Given exercise:
Return the article about Mouna Rebeiz and her Trash-ic exhibition in full, word for word.

Selected text:

+ + + +

Mouna Rebeiz is the artist making trash chic
Everything you thought you knew, is being remade.
[W]e live in an era where the distinctions between high and low are becoming more blurred than ever. Hello Magazine parties at Dover Street Market? Luxury fashion embracing tracksuits? Coffee table selfie books? Everything you thought you knew, is being remade.
Mouna Rebeiz is an artist helping us make sense of it all with her new solo exhibition The Trash-ic: Or trash in the face of beauty. Presenting 17 new artworks at London’s Saatchi Gallery, the thought-provoking show sees the French Lebanese painter explore the tensions between art and popular culture in the digital age, using the techniques of the old masters. As part of the project, Mouna has also enlisted high profile designers including Pucci, Swarovski and Elie Saab to customise piggy-banks – which will be auctioned by Sotheby’s in support of the charity Innocence in Danger.
We caught up with her to talk social media, the female body and authenticity in art.
Hi Mouna, tell us about the concept and inspiration behind the Trash-ic exhibition?

+ + + +

Provided records:
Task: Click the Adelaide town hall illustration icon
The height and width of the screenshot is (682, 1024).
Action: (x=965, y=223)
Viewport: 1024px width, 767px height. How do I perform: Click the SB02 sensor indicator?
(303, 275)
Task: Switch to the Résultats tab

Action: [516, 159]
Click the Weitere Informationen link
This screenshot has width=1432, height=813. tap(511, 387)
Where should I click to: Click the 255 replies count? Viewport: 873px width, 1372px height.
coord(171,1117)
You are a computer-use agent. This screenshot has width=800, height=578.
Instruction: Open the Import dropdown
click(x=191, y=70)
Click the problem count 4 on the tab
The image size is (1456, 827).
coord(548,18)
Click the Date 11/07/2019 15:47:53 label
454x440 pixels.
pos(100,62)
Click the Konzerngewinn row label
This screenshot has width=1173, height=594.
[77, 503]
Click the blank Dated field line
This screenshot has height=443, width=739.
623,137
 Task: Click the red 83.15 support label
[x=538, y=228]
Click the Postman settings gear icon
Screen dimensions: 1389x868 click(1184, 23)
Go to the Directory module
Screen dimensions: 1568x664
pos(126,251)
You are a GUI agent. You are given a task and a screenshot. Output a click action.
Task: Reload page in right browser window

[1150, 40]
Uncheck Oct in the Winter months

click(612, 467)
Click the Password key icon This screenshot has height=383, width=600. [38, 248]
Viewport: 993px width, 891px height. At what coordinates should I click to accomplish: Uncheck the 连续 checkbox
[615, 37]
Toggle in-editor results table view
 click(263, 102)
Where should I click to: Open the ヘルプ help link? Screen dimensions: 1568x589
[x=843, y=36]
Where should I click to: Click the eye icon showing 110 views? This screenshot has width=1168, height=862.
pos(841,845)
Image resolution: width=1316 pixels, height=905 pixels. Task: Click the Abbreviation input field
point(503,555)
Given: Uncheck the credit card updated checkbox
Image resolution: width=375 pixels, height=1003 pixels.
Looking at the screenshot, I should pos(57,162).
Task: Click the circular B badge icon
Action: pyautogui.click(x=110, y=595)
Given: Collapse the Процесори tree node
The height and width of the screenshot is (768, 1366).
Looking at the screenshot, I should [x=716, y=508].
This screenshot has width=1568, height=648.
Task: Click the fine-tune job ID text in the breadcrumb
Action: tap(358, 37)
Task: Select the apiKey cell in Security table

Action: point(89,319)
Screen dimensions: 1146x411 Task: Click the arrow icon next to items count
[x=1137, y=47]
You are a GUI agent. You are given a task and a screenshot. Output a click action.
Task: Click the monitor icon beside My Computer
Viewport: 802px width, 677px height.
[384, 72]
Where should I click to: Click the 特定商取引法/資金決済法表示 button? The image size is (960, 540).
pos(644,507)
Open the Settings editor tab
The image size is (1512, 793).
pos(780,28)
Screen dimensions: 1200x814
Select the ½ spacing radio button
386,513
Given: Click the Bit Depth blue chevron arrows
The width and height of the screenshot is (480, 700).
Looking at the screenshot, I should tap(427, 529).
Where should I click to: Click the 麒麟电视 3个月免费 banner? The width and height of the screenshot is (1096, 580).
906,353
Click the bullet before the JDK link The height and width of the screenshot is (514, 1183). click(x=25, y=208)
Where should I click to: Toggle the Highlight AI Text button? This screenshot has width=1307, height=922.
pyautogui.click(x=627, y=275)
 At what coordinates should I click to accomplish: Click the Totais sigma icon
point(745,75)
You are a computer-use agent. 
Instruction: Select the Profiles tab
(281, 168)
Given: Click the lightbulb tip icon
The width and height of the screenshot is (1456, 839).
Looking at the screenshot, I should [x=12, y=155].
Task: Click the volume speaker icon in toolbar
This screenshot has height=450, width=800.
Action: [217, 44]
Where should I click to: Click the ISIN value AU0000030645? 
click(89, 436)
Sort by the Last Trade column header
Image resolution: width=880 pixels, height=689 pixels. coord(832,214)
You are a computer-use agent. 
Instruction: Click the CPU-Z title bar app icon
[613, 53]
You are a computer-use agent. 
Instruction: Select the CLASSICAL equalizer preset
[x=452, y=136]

+ + + +

Solution for this task:
Mouna Rebeiz is the artist making trash chic
Everything you thought you knew, is being remade.
[W]e live in an era where the distinctions between high and low are becoming more blurred than ever. Hello Magazine parties at Dover Street Market? Luxury fashion embracing tracksuits? Coffee table selfie books? Everything you thought you knew, is being remade.
Mouna Rebeiz is an artist helping us make sense of it all with her new solo exhibition The Trash-ic: Or trash in the face of beauty. Presenting 17 new artworks at London’s Saatchi Gallery, the thought-provoking show sees the French Lebanese painter explore the tensions between art and popular culture in the digital age, using the techniques of the old masters. As part of the project, Mouna has also enlisted high profile designers including Pucci, Swarovski and Elie Saab to customise piggy-banks – which will be auctioned by Sotheby’s in support of the charity Innocence in Danger.
We caught up with her to talk social media, the female body and authenticity in art.
Hi Mouna, tell us about the concept and inspiration behind the Trash-ic exhibition?